1. A cleaner, comprising: a cleaning module configured to suck in outside air; a main body configured to provide a suction force to the cleaning module; and a steam assembly configured to spray steam, wherein after spraying steam is performed through the steam assembly, the cleaning module stops spraying steam when it is determined that the cleaner stops in a position, and continues spraying steam when it is determined that the cleaner operates a cleaning operation at a low velocity, or an equal velocity.

2. The cleaner of claim 1, wherein the cleaning module includes: a first sensing unit configured to measure triaxial acceleration; and a module control unit configured to determine whether the cleaner stops in a position based on sensing data received from the first sensing unit.

3. The cleaner of claim 2, wherein the module control unit calculates forward dynamics data based on the sensing data, and determines whether the cleaner stops in a position based on a result obtained by comparing the forward dynamics data and a prestored first refence value.

4. The cleaner of claim 3, wherein the cleaning module further includes: a spin mop having one surface in close contact with a floor surface; and a mop motor configured to provide a rotational force to the spin mop, and wherein the module control unit determines whether the cleaner stops in a position based on motor current data received from the mop motor.
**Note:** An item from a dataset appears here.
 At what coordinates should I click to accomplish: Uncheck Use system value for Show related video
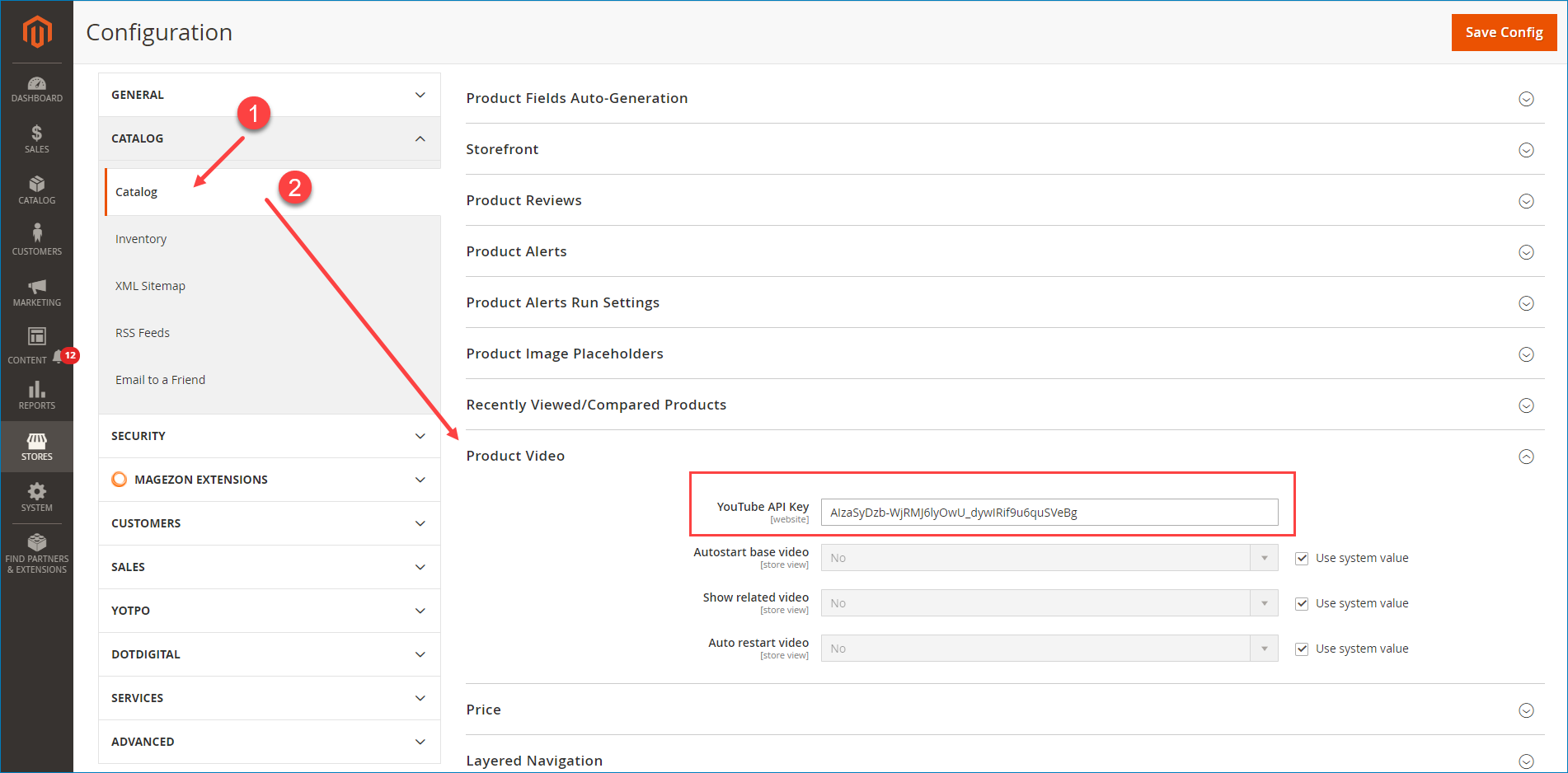coord(1302,604)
5. The cleaner of claim 4, wherein the module control unit calculates a motor current dispersion value based on the motor current data, and determines whether the cleaner stops in a position based on a result obtained by comparing the motor current dispersion value and a prestored second reference value.

6. The cleaner of claim 5, wherein the cleaning module further includes: a module communication unit configured to receive and transmit data to and from the main body through a power line, and wherein the module control unit receives a stop-in-position notice signal to the main body through the module communication unit when it is determined that the cleaner stops in a position.

7. The cleaner of claim 6, wherein the main body outputs a stop-in-position notice message through a display unit when receiving a stop-in-position notice signal from the module communication unit.

8. The cleaner of claim 1, wherein the cleaning module includes: a spin mop having one surface in close contact with a floor surface; a mop motor configured to provide a rotational force to the spin mop; and a first sensing unit configured to measure triaxial acceleration; and a module control unit configured to determine whether the cleaner stops in a position based on sensing data received from the first sensing unit and motor current data received from the mop motor, and wherein the module control unit calculates forward dynamics data based on the sensing data, and calculates a motor current dispersion value based on the motor current data.

9. The cleaner of claim 8, wherein the module control unit determines that the cleaner stops in a position and stops spraying steam when the forward dynamics data is smaller than a prestored first reference value and the motor current dispersion value is smaller than a prestored second reference value.

10. A cleaner, comprising: a cleaning module configured to suck in outside air; a main body configured to provide a suction force to the cleaning module; and a steam assembly configured to spray steam, wherein after spraying steam is performed through the steam assembly, the main body stops spraying steam when it is determined that the cleaner stops in a position, and continues spraying steam when it is determined that the cleaner operates a cleaning operation at a low velocity, or an equal velocity.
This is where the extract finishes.